Segundo Lück et al. (2011), a democratização da gestão escolar, como parte de um movimento em busca de superação de procedimentos tradicionais, baseados no corporativismo e no clientelismo, tem produzido avanços que denotam “o envolvimento da comunidade escolar na seleção do diretor da escola, a implantação de conselhos escolares que possuem autoridade deliberativa e também poder decisório e o controle por parte da escola de recursos financeiros”19, vertentes básicas que buscam a descentralização e democratização da gestão pública escolar e o consequente aumento da autonomia das escolas. De acordo com Fernandes (2015), a construção da gestão escolar capaz de ultrapassar a dimensão gerencialista da atuação

do diretor, dotando a gestão escolar de mais autonomia e liberdade por parte dos educadores, faz parte do ideário de intelectuais da educação desde 1950, ganhando força com o fim do regime militar em 1985, quando a gestão escolar volta ao debate focando a descentralização das políticas e serviços públicos.

DADOS FORNECIDOS
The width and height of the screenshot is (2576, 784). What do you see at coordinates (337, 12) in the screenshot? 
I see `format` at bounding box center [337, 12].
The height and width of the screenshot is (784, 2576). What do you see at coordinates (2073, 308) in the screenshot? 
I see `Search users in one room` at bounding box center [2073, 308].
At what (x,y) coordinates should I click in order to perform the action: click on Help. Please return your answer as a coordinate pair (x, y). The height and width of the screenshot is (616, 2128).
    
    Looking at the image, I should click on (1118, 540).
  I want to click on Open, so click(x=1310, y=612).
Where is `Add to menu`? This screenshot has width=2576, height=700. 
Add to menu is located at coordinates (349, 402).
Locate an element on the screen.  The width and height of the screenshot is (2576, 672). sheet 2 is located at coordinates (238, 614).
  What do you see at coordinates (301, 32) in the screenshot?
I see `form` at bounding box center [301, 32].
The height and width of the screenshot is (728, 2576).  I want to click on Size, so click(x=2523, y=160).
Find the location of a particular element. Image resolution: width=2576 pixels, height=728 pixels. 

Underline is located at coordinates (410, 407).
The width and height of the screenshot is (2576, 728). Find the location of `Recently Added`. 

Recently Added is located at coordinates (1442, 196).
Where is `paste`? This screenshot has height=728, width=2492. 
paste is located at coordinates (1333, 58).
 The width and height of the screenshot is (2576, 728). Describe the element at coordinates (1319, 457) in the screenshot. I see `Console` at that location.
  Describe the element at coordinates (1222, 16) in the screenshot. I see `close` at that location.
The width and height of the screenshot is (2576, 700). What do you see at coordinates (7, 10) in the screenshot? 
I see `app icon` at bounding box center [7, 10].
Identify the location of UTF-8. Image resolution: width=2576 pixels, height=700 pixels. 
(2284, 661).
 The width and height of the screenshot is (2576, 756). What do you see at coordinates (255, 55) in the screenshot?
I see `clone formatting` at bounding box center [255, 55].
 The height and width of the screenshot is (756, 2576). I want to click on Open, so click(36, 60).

EXERCÍCIO 1
Indique se cada afirmação a seguir está de acordo com o trecho sobre a gestão escolar. Responda sim ou não e cite entre aspas as palavras do trecho que decidem a resposta.
(a) Segundo Lück et al. (2011), a democratização da gestão escolar busca superar procedimentos baseados no corporativismo e no clientelismo.
(b) Segundo Fernandes (2015), a ideia de uma gestão escolar além da dimensão gerencialista surgiu apenas com o fim do regime militar.
(c) Os conselhos escolares mencionados têm somente papel consultivo.
EXERCÍCIO 2
Com base no trecho sobre a gestão escolar, explique em até três frases o que buscam o envolvimento da comunidade na seleção do diretor, a implantação de conselhos escolares e o controle dos recursos financeiros pela escola.
EXERCÍCIO 3
Dê sequência ao trecho sobre a gestão escolar a partir da última frase apresentada.

SUA RESPOSTA 1
(a) Sim: "superação de procedimentos tradicionais, baseados no corporativismo e no clientelismo".
(b) Não: "faz parte do ideário de intelectuais da educação desde 1950, ganhando força com o fim do regime militar em 1985".
(c) Não: "conselhos escolares que possuem autoridade deliberativa e também poder decisório".

SUA RESPOSTA 2
Segundo o trecho, esses avanços são vertentes básicas que buscam a descentralização e a democratização da gestão pública escolar. Como consequência, buscam também o aumento da autonomia das escolas.

SUA RESPOSTA 3
Segundo Zanardini (2006), a reforma da Educação Básica e da gestão escolar, trouxe consigo a necessidade da revisão da perspectiva de organização burocrática e ineficiente sob a qual a escola vinha sendo administrada e tornou urgente a implementação de uma concepção de gestão mais flexível, sensível e capaz de transformar a escola num espaço cuja formação se voltasse para a cidadania e para a convivência em uma sociedade dotada de justiça e igualdade. Assim, surge uma crescente preocupação em torno de reformas administrativas educacionais em conformidade com o conjunto de princípios acordados na Conferência Mundial de Educação Para Todos (Jomtien, Tailândia, 1990) e na Declaração de Nova Délhi (1993), trazendo a gestão da educação, sua democratização e comprometimento da mesma com uma educação pública de qualidade para o centro dos debates.

A abertura política para conquistas educacionais refletiu-se na Constituição Federal de 1988, que incorporou em seus princípios a gestão democrática, institucionalizando práticas de participação e descentralização, levando a transformações no âmbito da organização e gestão das escolas. Logo, a gestão democrática e participativa torna-se um princípio constitucional estabelecido com a promulgação da Constituição Federal de 1988 e regulamentado pela Lei n.º 9.394/96, que estabelece a gestão democrática do ensino público e progressiva autonomia pedagógica e administrativa nas unidades escolares.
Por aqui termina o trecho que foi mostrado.